職場内でのパワハラの判断は境界線が難しく、職場環境を悪化させる行為です。定期的にパワハラが起きていないかどうかをチェックし、防止することが重要になります。職場におけるパワーハラスメントについて解説していきましょう。
パワハラとは?「パワハラ6類型」
職場のパワーハラスメントとは同じ職場で働く者に対して、業務の適正な範囲を超えて、精神的・身体的苦痛を与える又は職場環境を悪化させる行為です。
厚生労働省が提示している「パワハラ6類型」は以下の通りです。(これら以外は問題ないということではありませんので、注意してください)
- 精神的な攻撃
- 身体的な攻撃
- 過大な要求
- 過小な要求
- 人間関係からの切り離し
- 個の侵害
精神的な攻撃
精神的な攻撃型のパワハラは言葉で相手に苦痛を与えることは。パワハラに該当します。怒鳴る、侮辱することはもちろんのこと、必要以上に繰り返し執拗に叱りつけるなどです。パワハラの典型的な行為といえます。

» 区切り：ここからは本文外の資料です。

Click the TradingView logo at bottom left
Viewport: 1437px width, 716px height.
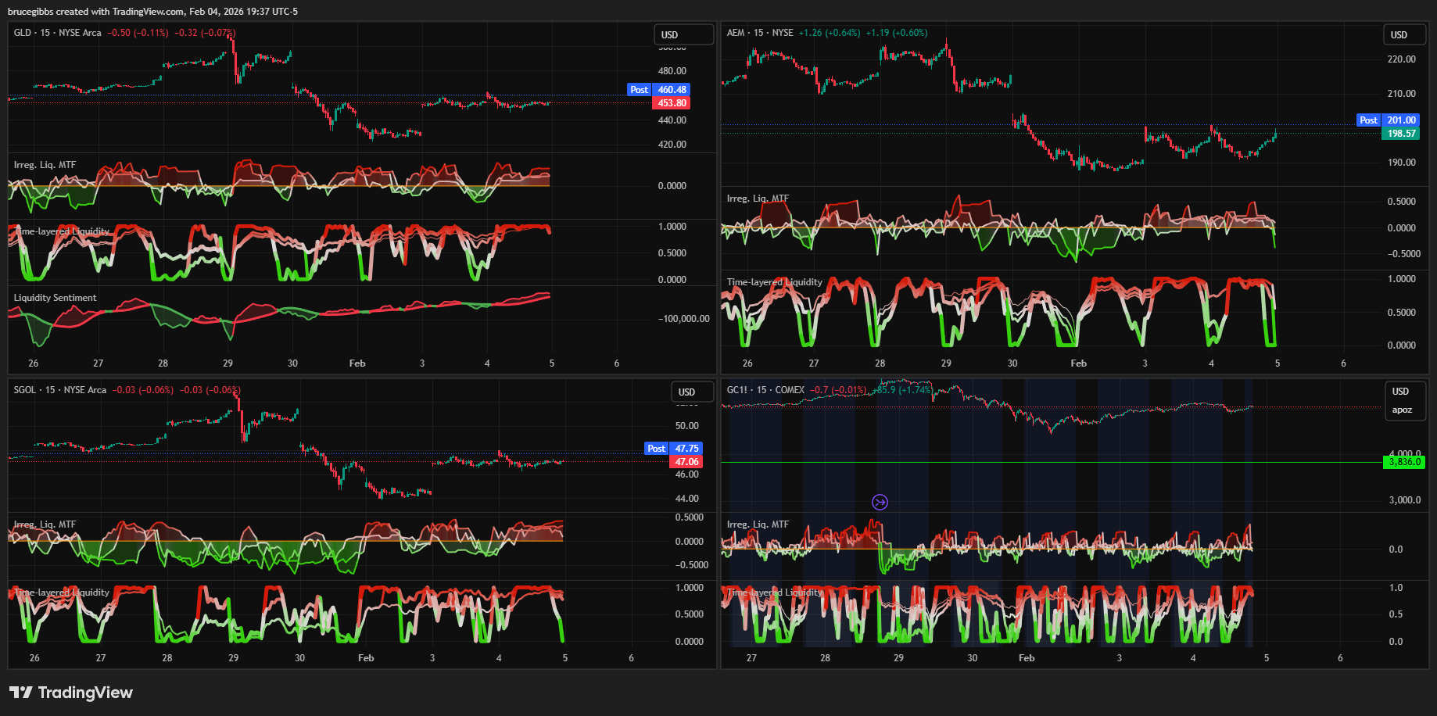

被害を受けた方は心が疲れ切ってしまい、精神障害を患ってしまうこともあります。さらに最悪の場合は命を落とすこともあり、現代では大きな社会問題となっています。深刻な問題に発展する前に最善な対策を行うことが重要です。
身体的な攻撃
相手に対して暴力を振るう行為を「身体的な攻撃」といいます。叩く、殴る、蹴る、突き飛ばすなどの暴力行為の他、タバコの火を近づけたり胸ぐらを掴んだりする行為もパワハラです。ゴミ箱や物にあたる威嚇行為もパワハラになります。
過大な要求
決して勤務時間内に終わりそうもない仕事を押し付けたり、達成不可能なノルマを課したりするなど、キャパシティーを超えた仕事を強要することは過大な要求に該当します。仕事のやり方もわからない者に対して、他の人の仕事までも押し付ける。達成できなければ怒鳴る、殴る、蹴るなどの他のハラスメントも同時に行うこともあります。

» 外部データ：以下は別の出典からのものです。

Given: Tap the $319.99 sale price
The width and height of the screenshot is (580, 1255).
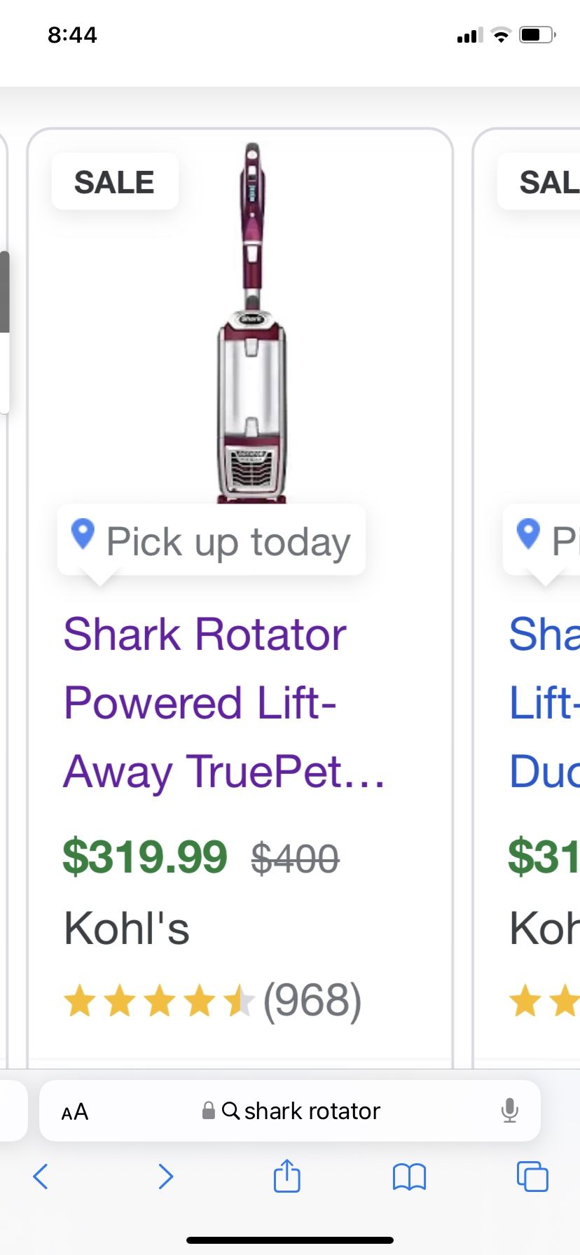Looking at the screenshot, I should tap(145, 857).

同僚も一緒になってハラスメントを行う場合もあり、被害者は周囲に相談できず抱え込むこともあります。深刻な問題になる前に対処することが大切です。
過小な要求
営業職、運転手なのに1日中草むしりや掃除をさせたりすることや、本人のやる気を無視し仕事を与えないなどは過小な要求のパワハラです。キャパシティーや経験に見合わない雑用のみをさせる行為はパワハラに該当します。

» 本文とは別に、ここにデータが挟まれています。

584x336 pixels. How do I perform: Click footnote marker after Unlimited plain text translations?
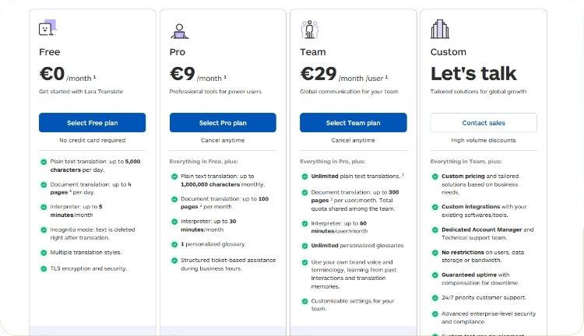[403, 174]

毎日雑用やお茶くみ、部長の世話しかさせないことも度が過ぎればパワハラとなります。相手の実力や経験に見合わない作業を与え続けると、被害者の職場環境が害されハラスメントに該当する可能性があります。
人間関係からの切り離し
職場で孤立するように仕向ける行為を、「人間関係からの切り離し」のパワハラとなります。無視、隔離、仲間外れにするなどの行為や必要な情報をその人だけに教えないといったケースもあり、やっている内容は非常に幼稚で陰湿です。
仕事上必要なコミュニケーションを取らずに無視する行為を続けると、仕事ができず存在を否定されている気になり被害者の精神的ダメージは大きくなります。問題が深刻になる前に対処することが大切です。
個の侵害
「個の侵害型」パワハラとは、相手のプライバシーやプライベートに過剰に干渉する行為です。交際相手について執拗に聞いてきたり、妻や夫に対する悪口をいわれたりとプライベートな内容に過剰に踏み入ってくることもパワハラです。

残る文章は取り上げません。